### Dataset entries

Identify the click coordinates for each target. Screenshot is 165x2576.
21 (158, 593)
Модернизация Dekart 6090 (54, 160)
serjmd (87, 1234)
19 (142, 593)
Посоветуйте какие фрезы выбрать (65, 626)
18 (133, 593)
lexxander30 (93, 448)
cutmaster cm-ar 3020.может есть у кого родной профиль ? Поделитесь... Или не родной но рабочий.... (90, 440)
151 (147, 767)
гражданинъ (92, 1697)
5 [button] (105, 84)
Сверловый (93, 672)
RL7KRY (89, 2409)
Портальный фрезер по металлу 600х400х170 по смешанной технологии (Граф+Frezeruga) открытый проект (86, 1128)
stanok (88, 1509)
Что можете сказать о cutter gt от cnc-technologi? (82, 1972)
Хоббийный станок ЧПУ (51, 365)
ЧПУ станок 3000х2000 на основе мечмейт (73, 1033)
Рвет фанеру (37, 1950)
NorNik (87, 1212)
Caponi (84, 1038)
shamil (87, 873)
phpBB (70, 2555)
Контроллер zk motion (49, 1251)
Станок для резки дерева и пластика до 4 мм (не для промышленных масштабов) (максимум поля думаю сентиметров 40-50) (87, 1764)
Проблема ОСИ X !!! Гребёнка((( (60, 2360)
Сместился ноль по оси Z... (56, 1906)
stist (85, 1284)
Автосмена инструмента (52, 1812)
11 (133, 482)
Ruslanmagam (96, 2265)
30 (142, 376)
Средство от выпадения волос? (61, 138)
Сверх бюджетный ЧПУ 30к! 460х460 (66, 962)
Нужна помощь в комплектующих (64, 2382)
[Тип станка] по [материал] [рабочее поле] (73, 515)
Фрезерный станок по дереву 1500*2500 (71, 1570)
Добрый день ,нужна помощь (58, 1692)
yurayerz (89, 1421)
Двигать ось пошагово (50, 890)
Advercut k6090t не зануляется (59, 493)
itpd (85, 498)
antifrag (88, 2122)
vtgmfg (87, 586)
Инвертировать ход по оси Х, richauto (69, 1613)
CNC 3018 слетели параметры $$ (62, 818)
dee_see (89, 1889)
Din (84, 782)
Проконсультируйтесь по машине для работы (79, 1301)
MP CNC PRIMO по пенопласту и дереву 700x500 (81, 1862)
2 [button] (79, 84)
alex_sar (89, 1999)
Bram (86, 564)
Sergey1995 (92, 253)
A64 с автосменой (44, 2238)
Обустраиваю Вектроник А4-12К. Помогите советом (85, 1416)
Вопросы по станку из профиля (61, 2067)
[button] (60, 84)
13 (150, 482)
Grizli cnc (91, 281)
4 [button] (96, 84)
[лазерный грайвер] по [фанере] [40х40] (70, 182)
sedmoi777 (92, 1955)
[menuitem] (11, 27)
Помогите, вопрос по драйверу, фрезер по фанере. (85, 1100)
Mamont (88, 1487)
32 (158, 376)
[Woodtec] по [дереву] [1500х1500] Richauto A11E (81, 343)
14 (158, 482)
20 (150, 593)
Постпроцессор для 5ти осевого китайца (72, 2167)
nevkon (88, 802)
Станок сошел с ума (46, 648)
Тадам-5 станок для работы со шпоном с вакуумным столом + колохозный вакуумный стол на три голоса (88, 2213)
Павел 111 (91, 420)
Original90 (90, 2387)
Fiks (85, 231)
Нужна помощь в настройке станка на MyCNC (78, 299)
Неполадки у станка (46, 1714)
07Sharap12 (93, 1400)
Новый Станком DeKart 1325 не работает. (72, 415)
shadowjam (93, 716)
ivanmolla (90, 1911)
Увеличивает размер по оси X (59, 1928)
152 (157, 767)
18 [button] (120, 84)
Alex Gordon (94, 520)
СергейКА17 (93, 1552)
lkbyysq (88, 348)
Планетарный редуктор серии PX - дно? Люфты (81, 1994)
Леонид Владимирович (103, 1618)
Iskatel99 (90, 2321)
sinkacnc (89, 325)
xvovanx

### Activity
Repeat the entries above verbatim, but only from the line that has "serjmd (87, 1234)" down to the line that has "32 (158, 376)", inclusive.

### Answer for the task
serjmd (87, 1234)
19 (142, 593)
Посоветуйте какие фрезы выбрать (65, 626)
18 (133, 593)
lexxander30 (93, 448)
cutmaster cm-ar 3020.может есть у кого родной профиль ? Поделитесь... Или не родной но рабочий.... (90, 440)
151 (147, 767)
гражданинъ (92, 1697)
5 [button] (105, 84)
Сверловый (93, 672)
RL7KRY (89, 2409)
Портальный фрезер по металлу 600х400х170 по смешанной технологии (Граф+Frezeruga) открытый проект (86, 1128)
stanok (88, 1509)
Что можете сказать о cutter gt от cnc-technologi? (82, 1972)
Хоббийный станок ЧПУ (51, 365)
ЧПУ станок 3000х2000 на основе мечмейт (73, 1033)
Рвет фанеру (37, 1950)
NorNik (87, 1212)
Caponi (84, 1038)
shamil (87, 873)
phpBB (70, 2555)
Контроллер zk motion (49, 1251)
Станок для резки дерева и пластика до 4 мм (не для промышленных масштабов) (максимум поля думаю сентиметров 40-50) (87, 1764)
Проблема ОСИ X !!! Гребёнка((( (60, 2360)
Сместился ноль по оси Z... (56, 1906)
stist (85, 1284)
Автосмена инструмента (52, 1812)
11 (133, 482)
Ruslanmagam (96, 2265)
30 (142, 376)
Средство от выпадения волос? (61, 138)
Сверх бюджетный ЧПУ 30к! 460х460 (66, 962)
Нужна помощь в комплектующих (64, 2382)
[Тип станка] по [материал] [рабочее поле] (73, 515)
Фрезерный станок по дереву 1500*2500 (71, 1570)
Добрый день ,нужна помощь (58, 1692)
yurayerz (89, 1421)
Двигать ось пошагово (50, 890)
Advercut k6090t не зануляется (59, 493)
itpd (85, 498)
antifrag (88, 2122)
vtgmfg (87, 586)
Инвертировать ход по оси Х, richauto (69, 1613)
CNC 3018 слетели параметры $$ (62, 818)
dee_see (89, 1889)
Din (84, 782)
Проконсультируйтесь по машине для работы (79, 1301)
MP CNC PRIMO по пенопласту и дереву 700x500 (81, 1862)
2 [button] (79, 84)
alex_sar (89, 1999)
Bram (86, 564)
Sergey1995 (92, 253)
A64 с автосменой (44, 2238)
Обустраиваю Вектроник А4-12К. Помогите советом (85, 1416)
Вопросы по станку из профиля (61, 2067)
[button] (60, 84)
13 (150, 482)
Grizli cnc (91, 281)
4 [button] (96, 84)
[лазерный грайвер] по [фанере] [40х40] (70, 182)
sedmoi777 (92, 1955)
[menuitem] (11, 27)
Помогите, вопрос по драйверу, фрезер по фанере. (85, 1100)
Mamont (88, 1487)
32 (158, 376)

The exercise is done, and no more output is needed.